12. As the learned counsel for the contemners submits that the contemners undertake to make the payment of Rs. 10,00,000/- (Rupees ten lakhs only) by 2.15 p.m. on 1-8-1994, a direction as to enforcement of this order may be postponed till 2.15 p.m. on 1-8-1994.
Call this case on 1-8-1994 at 2.15 p.m.
13. As per the undertaking recorded by us in our judgment dated 29th July, 1994, today the appellants in Contempt Appeal No. 5 of 1994 have paid a sum of Rs. 10 lacs to the appellants in LPA No. 172 of 1993 and they have also passed the stamped receipt to the appellants in Contempt Appeal No. 5 of 1994. Learned counsel for the appellants in LPA No. 172 of 1993 submits that the same be placed on record and made part of the judgment. A Memo to that effect is also filed by the appellants in the LPA. Accordingly, we place on record the submission made by both sides and record payment of Rs. 10 lacs to the appellants in LPA No. 172 of 1993 by the appellants in Contempt Appeal No. 5 of 1994. Instead of depositing in Court, we have permitted it to be paid to the appellants in LPA No. 172 of 1993 because the object of directing the appellants in Contempt Appeal No. 5 of 1994 to deposit the amount was to enable the appellants in LPA No. 172 of 1993 to draw the same. Regarding payment of further amount, we will hear both the sides tomorrow and till then, implementation of the judgment dated 29-7-1994 is kept in abeyance. Call tomorrow at 10.30 p.m.
14. We have recorded yesterday the payment of a sum of Rs. 10 lacs to the appellants in LPA 172 of 1993. Today, the case was (sic) for further orders as to implementation of our judgment dated 29-7-1994. Today, the appellants in Contempt Appeal 5 of 1994 have filed an under taking which reads thus :-
"The Appellants undertakes to deposit a sum of Rs. 3,00,000/- (Rupees Three Lakhs only) per month towards compliance of the order in Application No. 4181 of 1991 in CS No. 970 of 1991.
The payment to be made on or before 10th of every succeeding month commencing from 10-9-1994. Out of this a sum of Rs. 2,15,000/- (Rupees Two Lakhs and Fifteen Thousands only) will be towards arrears and Rs. 85,000/- (Rupees Eighty Five Thousands only) towards current payment.
The moment the arrears are cleared the monthly payment will be Rs. 85,000/- (Rupees Eighty Five Thousands only) as per order in Application No. 4181 of 1991."
The undertaking is placed on record. However, for the undertaking to be effective, it must be necessary that there must be a defaulting clause and the consequences flowing out of such default. Therefore, placing on record the memo of undertaking, was postpone the implementation of our judgment directing the appellants in Contempt Appeal 5 of 1994 to be put in civil prison on the following conditions :-
The appellants in Contempt Appeal 5 of 1994 as per the undertaking shall pay to the appellants in LPA 172 of 1993 a sum of Rs. 3 lacs per month on or before the 10th of each month.

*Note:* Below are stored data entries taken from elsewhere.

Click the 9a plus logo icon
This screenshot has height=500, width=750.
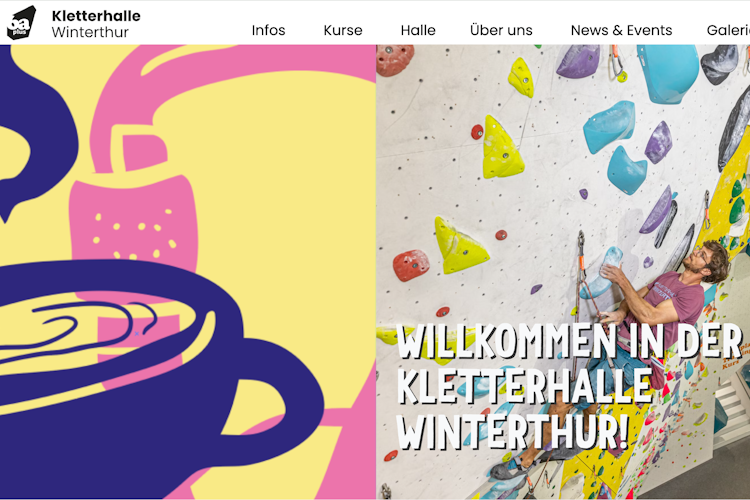[x=22, y=22]
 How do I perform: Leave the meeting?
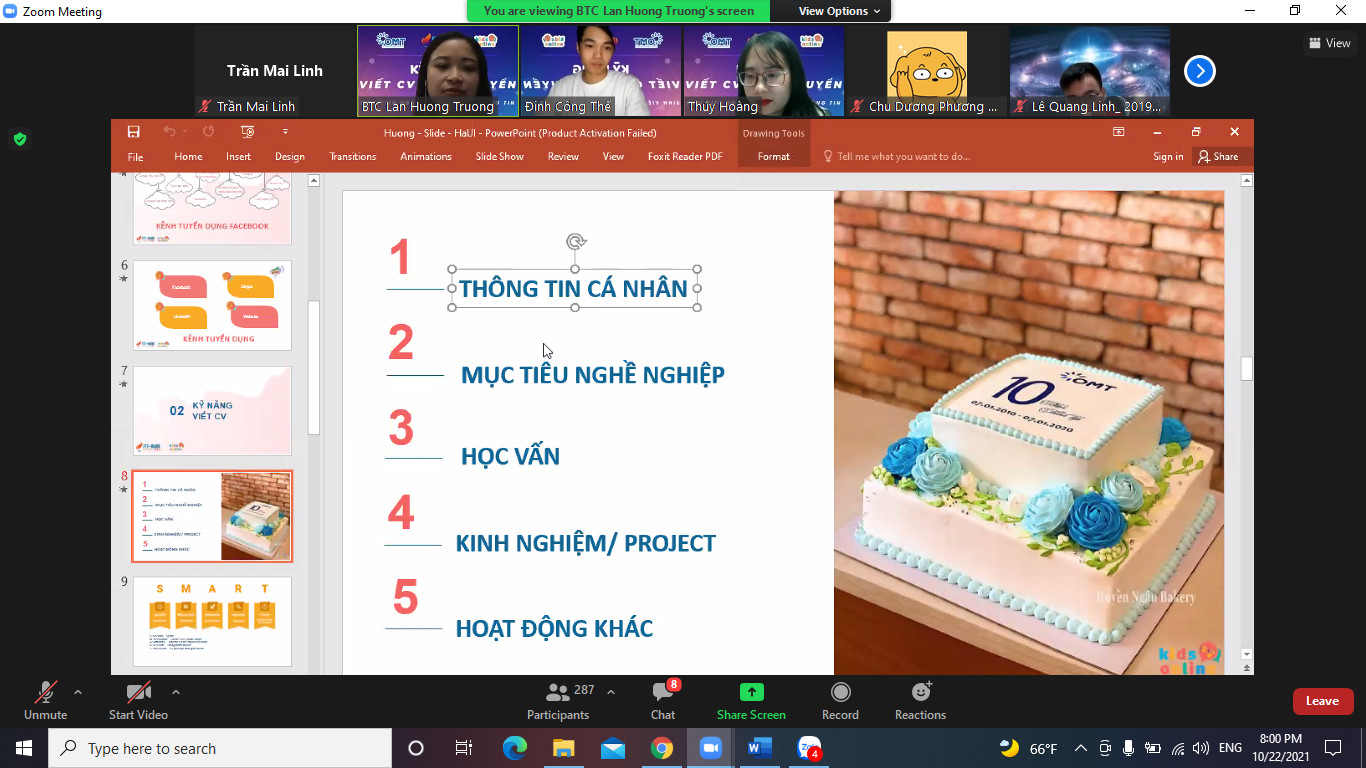pyautogui.click(x=1322, y=701)
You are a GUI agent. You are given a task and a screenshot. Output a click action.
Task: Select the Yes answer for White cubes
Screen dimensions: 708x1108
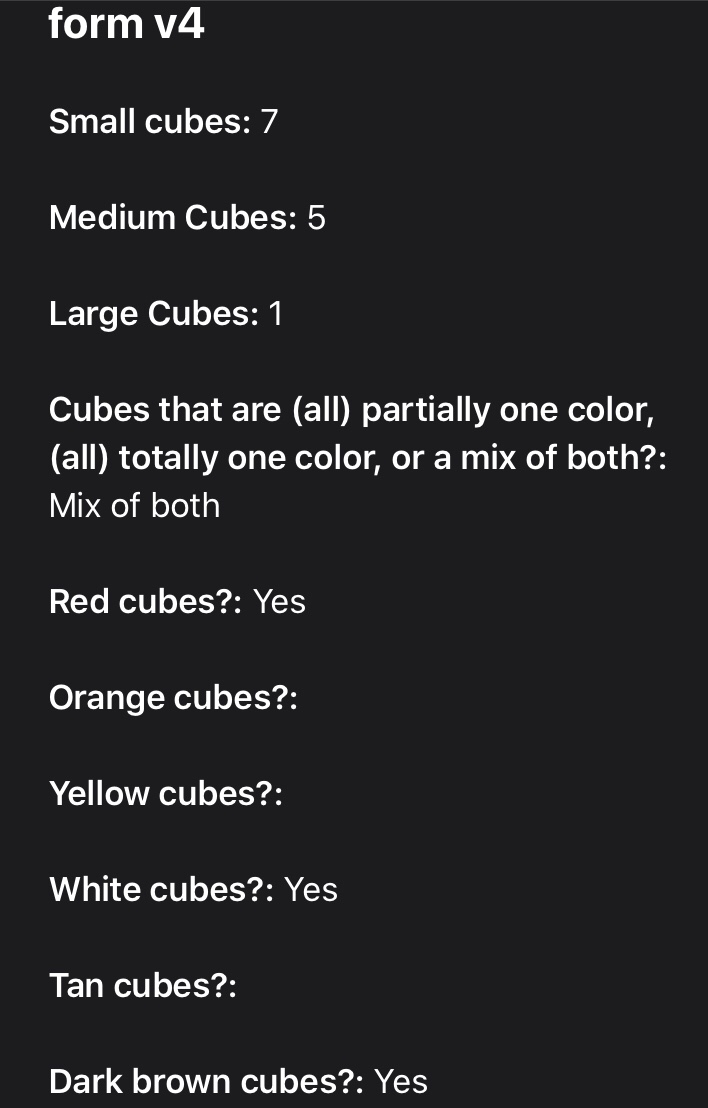(311, 890)
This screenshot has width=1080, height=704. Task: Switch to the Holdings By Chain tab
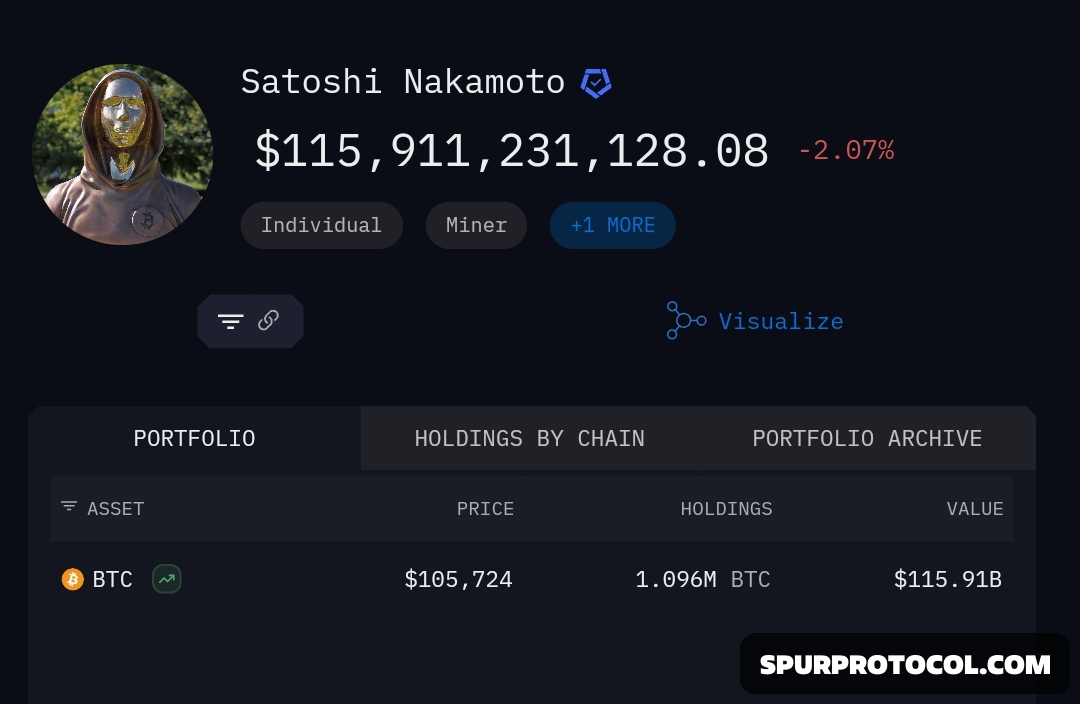(x=530, y=438)
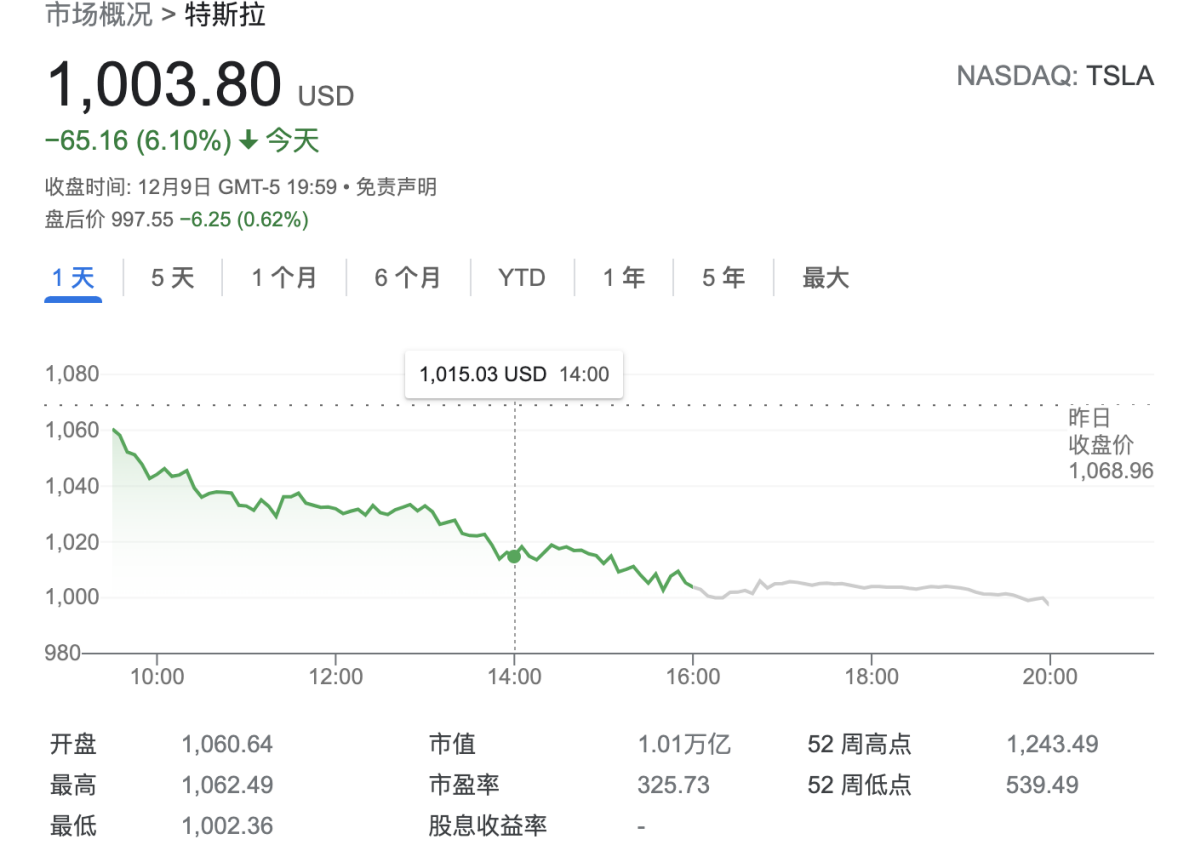
Task: Switch to the 5 天 chart tab
Action: 172,277
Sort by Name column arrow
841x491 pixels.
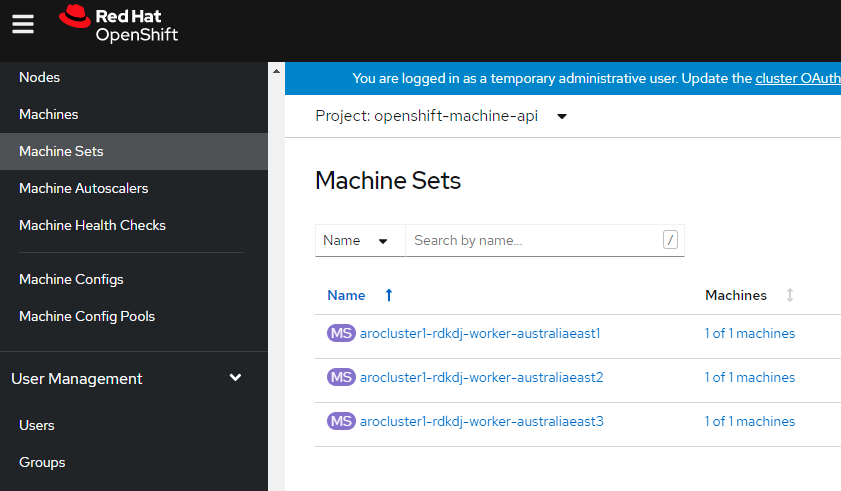[389, 295]
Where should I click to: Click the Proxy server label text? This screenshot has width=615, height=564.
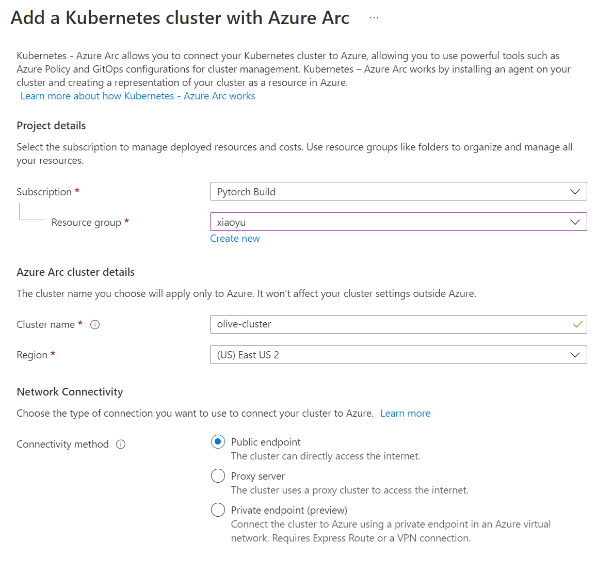(258, 476)
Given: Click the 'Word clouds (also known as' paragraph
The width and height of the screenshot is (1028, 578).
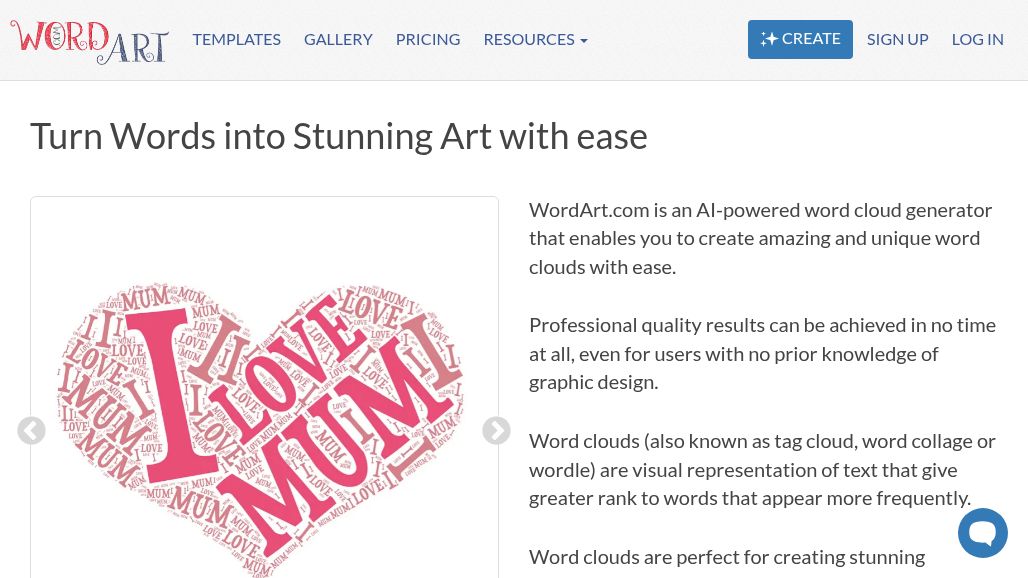Looking at the screenshot, I should (x=761, y=469).
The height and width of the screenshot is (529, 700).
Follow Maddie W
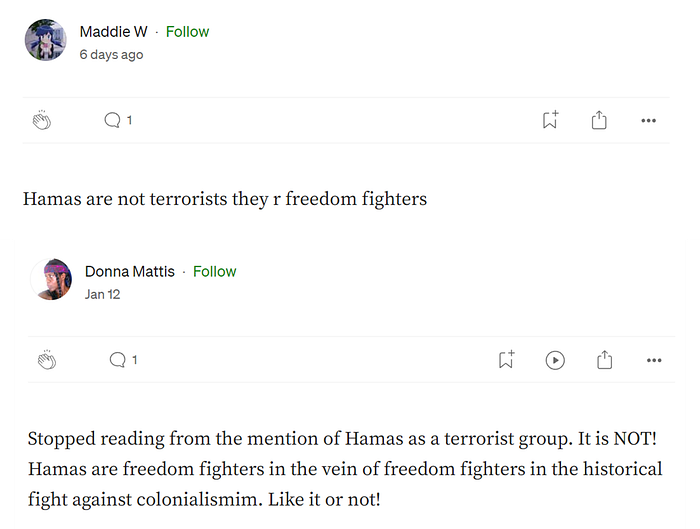pos(188,32)
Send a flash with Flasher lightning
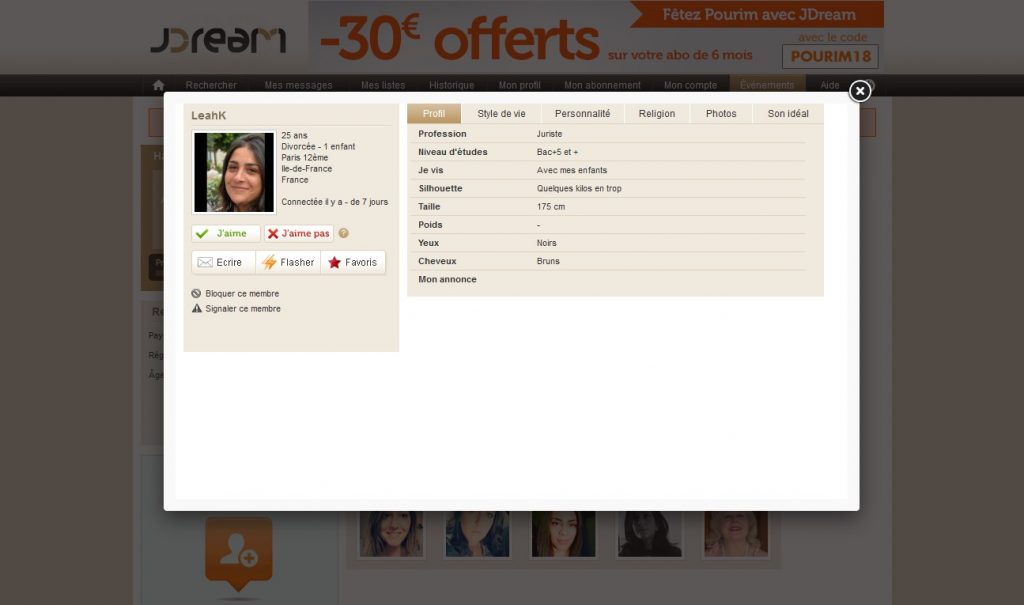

The first payment to be made on or before 10th September, 1994. Thereafter, the further payments are to be made on or before the 10th of each succeeding month. The appellants in LPA shall execute proper stamped receipt for having received the same. Out of the aforesaid sum of Rs. 3 lacs, Rs. 2,15,000/- will be towards the arrears and Rs. 85,000/- will be towards the monthly rent. The receipts shall also be given accordingly. As soon as the entire arrears are wiped out, the appellants in Contempt Appeal 5 of 1994 will continue to pay only a monthly rent of Rs. 85,000/-. If any one default is committed, the respondents in Contempt Appeal 5 of 1994 shall immediately bring it to the notice of the Court by filing a memo after serving a copy on the learned Counsel appearing for the appellants in Contempt Appeal 5 of 1994 the default committed by the appellants and seek appropriate orders for implementation of our judgment dated 29-7-1994. In the event without any default, the directions are complied with, that shall also be reported to this Court for passing orders as to the implementation of the judgment dated 28-7-1994.
15. Order accordingly.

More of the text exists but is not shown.